WASHINGTON, March 2, 2015 –The World Bank’s Board of Executive Directors has today approved $300 million in credit from the highly-concessional International Development Association (IDA)* for the new Dar es Salaam Metropolitan Development Project (DMPD) that will improve services directly for 1.9 million residents and, indirectly, for the city’s overall population of 4.6 million.
Dar es Salaam, whose population growth rate averaged 5.6 percent between 2002 and 2012, is among fastest growing cities in the world. Services have not been able to keep up with the rapid development – leading to sprawl, growth of informal settlements, congestion, flooding, and constraints to the business environment. The IDA credit will improve the key services to address flooding, urban mobility, and basic infrastructure in low-income communities. DMDP will improve the capacity of local governments to better plan and provide services – while focusing on the growing need to adopt a metropolitan approach to addressing the region’s challenges.
“In 15 years Dar es Salaam will be a mega city with a population of over 10 million residents,” said Philippe Dongier, World Bank Tanzania Country Director. “With more than 800,000 new job seekers entering the market every year, many are looking to Dar es Salaam for opportunities. Investments over the next five years are key to help establish the foundations to develop and manage a booming metropolitan area – one that allows enterprises to thrive, that create productive jobs, and that provides an improved quality of life to its residents.” ”
The DMDP, which will be implemented by the Prime Minister’s Office – Regional Administration and Local Government (PMO-RALG), has three components. The first relates to the development of priority infrastructure and will cover roads, flood control and storm water drainage and enhancement of disaster preparedness. The second component focuses on improvement of basic services for low-income communities as well as enhancing their capacity to undertake important works.

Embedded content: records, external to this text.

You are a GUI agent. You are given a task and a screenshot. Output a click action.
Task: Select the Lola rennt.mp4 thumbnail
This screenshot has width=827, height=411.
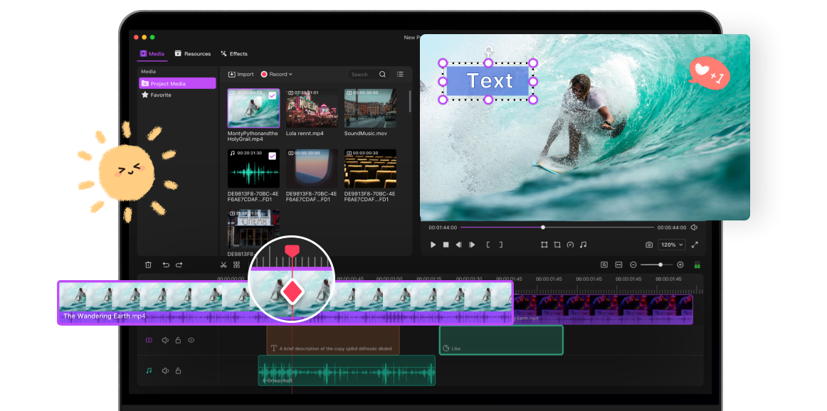pos(311,108)
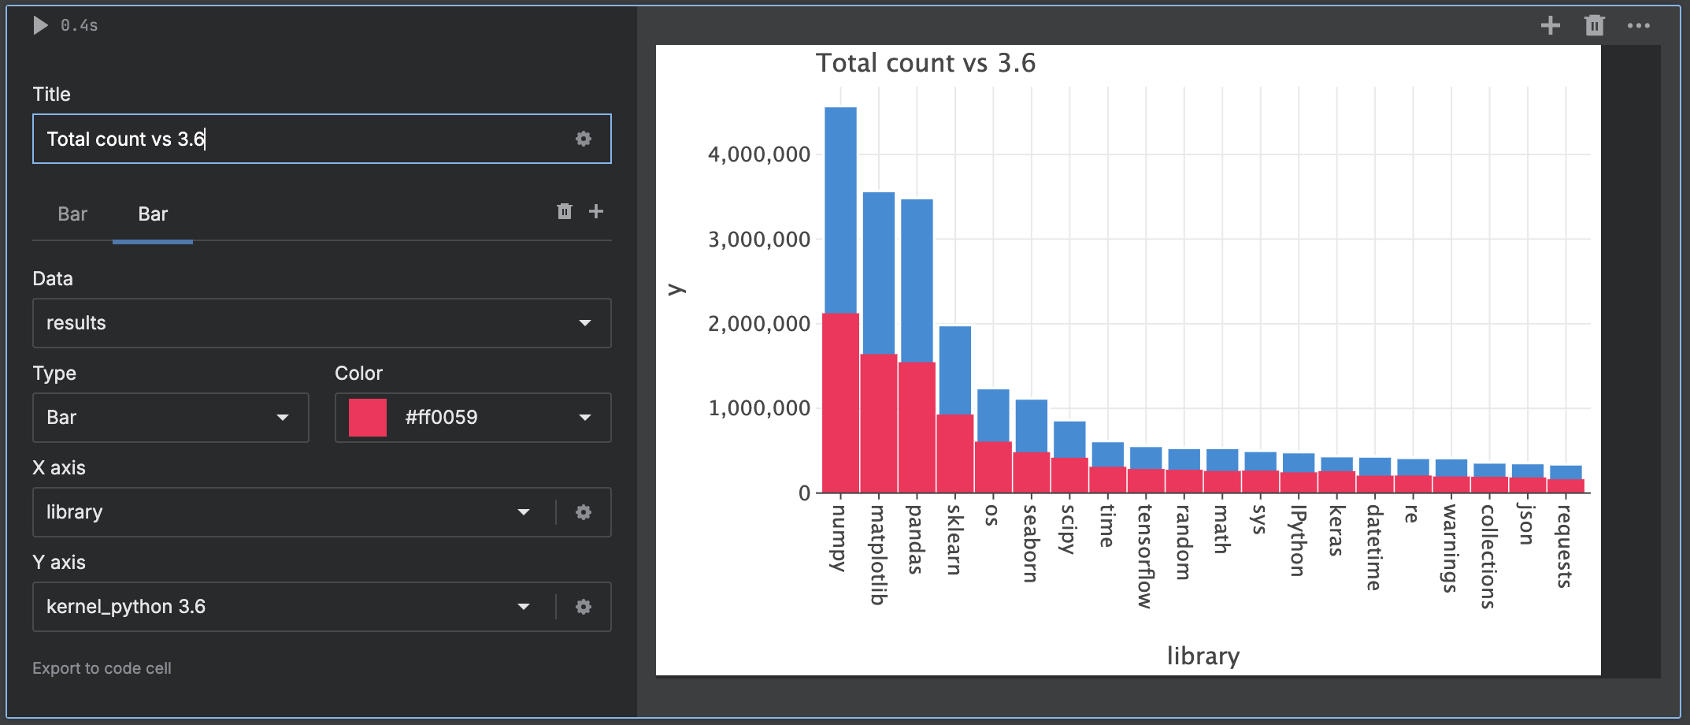Add a new block using the top-right plus icon
1690x725 pixels.
coord(1550,24)
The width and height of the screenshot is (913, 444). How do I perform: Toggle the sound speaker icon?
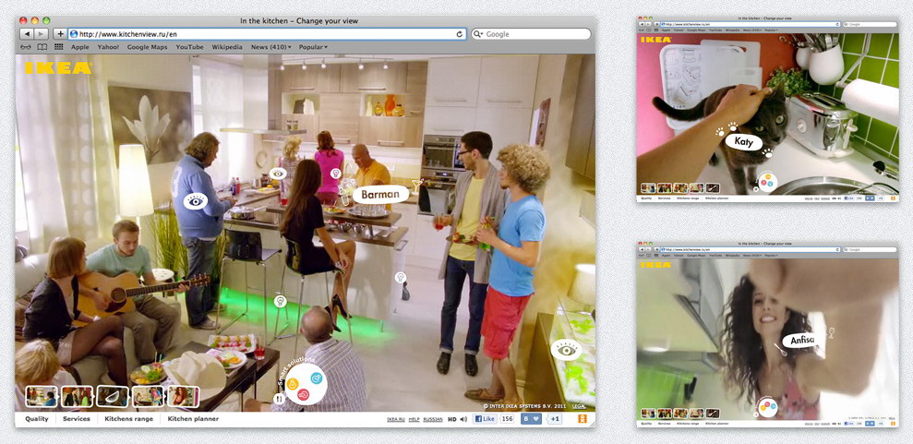[x=464, y=419]
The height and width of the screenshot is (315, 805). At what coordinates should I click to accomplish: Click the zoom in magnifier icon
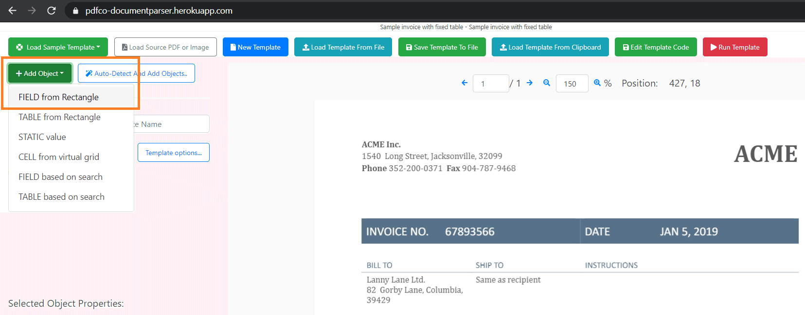click(597, 83)
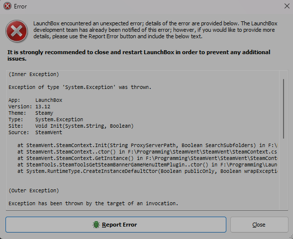Close the Error window with title bar X

pyautogui.click(x=287, y=6)
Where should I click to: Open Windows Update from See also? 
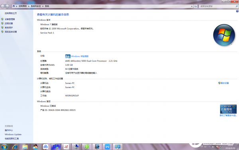click(x=13, y=134)
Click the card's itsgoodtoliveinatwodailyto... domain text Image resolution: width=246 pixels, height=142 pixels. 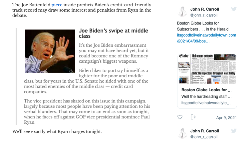pyautogui.click(x=206, y=103)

Institutional strengthening, which constitutes the third component and which is partly funded by the Nordic Development Fund, aims to develop governance arrangements and systems; local government revenue collection systems; integrated transport and land use planning; operations and maintenance systems and urban planning systems.
“Given the complex challenges that Dar es Salaam faces, this project attempts to respond to both the immediate service provision demands as well as the capacity building requirements for a future megacity,” says Andre Bald, the World Bank’s Senior Urban Specialist who is also the Task Team Leader for DMDP.
While the DMDP focuses on Dar es Salaam, it is only the latest of ongoing urban interventions in which the Government of Tanzania and the World Bank have partnered, covering 29 urban local governments, to improve infrastructure and service delivery against the rapid urbanization that the country is currently undergoing. The others are the Tanzania Strategic Cities Project (TSCP), the Urban Local Government Strengthening Program (UGLSP), the Zanzibar Urban Services Project (ZUSP) and the Second Central Transport Corridor Project (CTCP2).
The World Bank’s recent Country Economic Memorandum for Tanzania (CEM 2014) underscored the importance of improving the competitiveness and efficiency of cities in order to nurture greater agglomeration benefits and create productive jobs for the 800,000 young people who enter the job market every year. Most of these graduates end up in the informal sector to which they are almost permanently consigned, as there are not enough jobs to absorb them in the formal sector. Investing in infrastructure and service gaps in the urban areas is one way of addressing this challenge as it would encourage agglomeration effects while reducing congestion.